By far my most favourite religions are the ones that see religion as one uniform line, progressing from an end with no clear beginning unto an end with no clear ending. They see a certain period named as “Christianity”, another one named as “Islam”, and yet another one named as “Buddhism”(using the most popular names is purely for easier reliability; there are more than 4000 religions out there). The message changes and evolves based on the needs of the time and a certain central figure is needed for those busy enough not to allow enough time to think and reflect on things(I am also guilty of this). Just looking at the practical terms, this eradicates any form of fundamentalism as it automatically counters any form of attachment to an excessive idea…such as prophet A,B or C being an ultimate prophet for humanity for all time.

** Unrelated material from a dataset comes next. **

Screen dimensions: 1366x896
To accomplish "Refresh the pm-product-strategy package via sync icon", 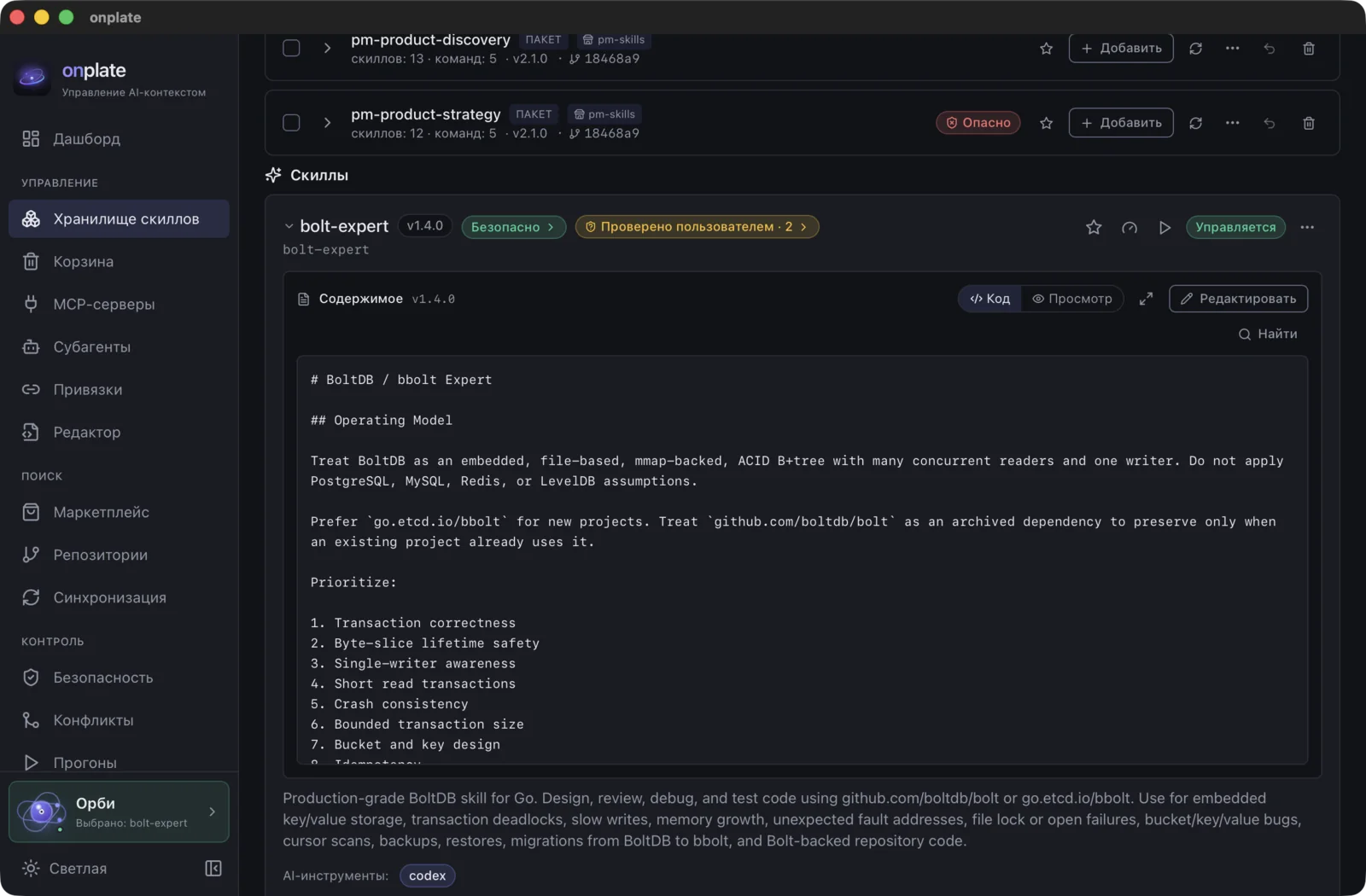I will pos(1196,123).

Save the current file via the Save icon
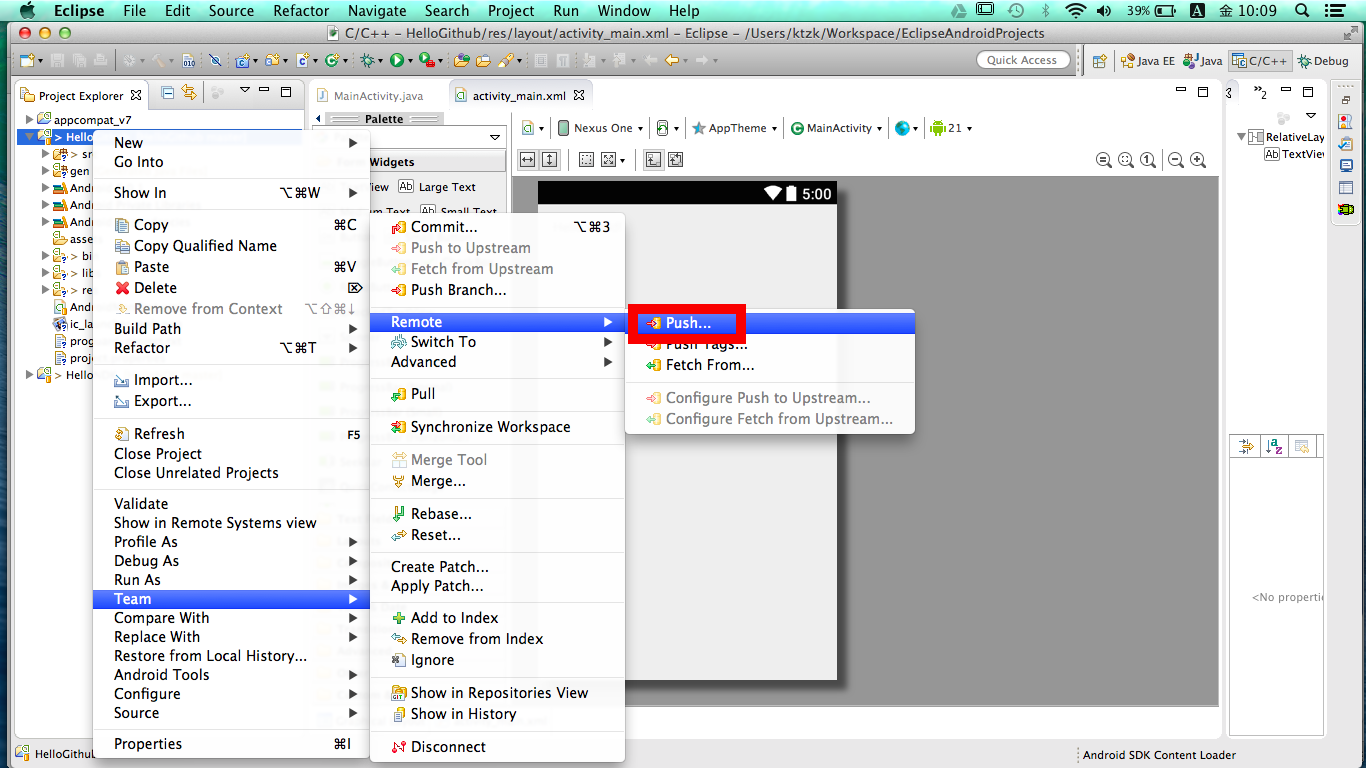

As cliché as it sounds, we all see the consequences of this. A better religion would take that into account while making fun with itself and pointing out the holes in it’s plot. Which is also very practical as it will nurture a more detached method of observation and create a more critically thinking “followers”(for a want of a better word).

American mindfulness is a capitalistic excess that just serves the busy times and provides a quick-on-the-go solution to creatures with messy feelings, such as we are(try and deny it). The so-perceived roots of this type of…”mindfulness” are supposed to be Buddhist in nature, but they are just born from an urgent need for reprieve in a society that has expanded too quickly without realizing the consequences of this. After all, scientific knowledge does double every ten years, but collective societal wisdom is still scarcely encountered. The notion that one is “ok” with oneself as they are can be destructive as it could slowly takes away the need to evolve the mindset. Psychologically, one can reduce oneself easily to just a set of pre-learned behavioural responses without questioning oneself. The changes begin subtly and continue on, until “spirituality” becomes a mockery of it’s former self. In fact, old Chinese philosophers, or any philosophers at all, will see this is a dangerous path; even the first Buddha(or Jesus for that matter). Another notion that we have to ridicule is the gymnastics of the new age, A.K.A. yoga. Very little of the old philosophy is to be found in the new age thing of relieving stress with some pre-constructed idea that getting sweaty elevates you spiritually. It does make you feel good, but I think it’s the responsibility of everyone practising such gymnastics to keep themselves reminded that this can only help so much. In other words, it’s a very small piece in a very big puzzle.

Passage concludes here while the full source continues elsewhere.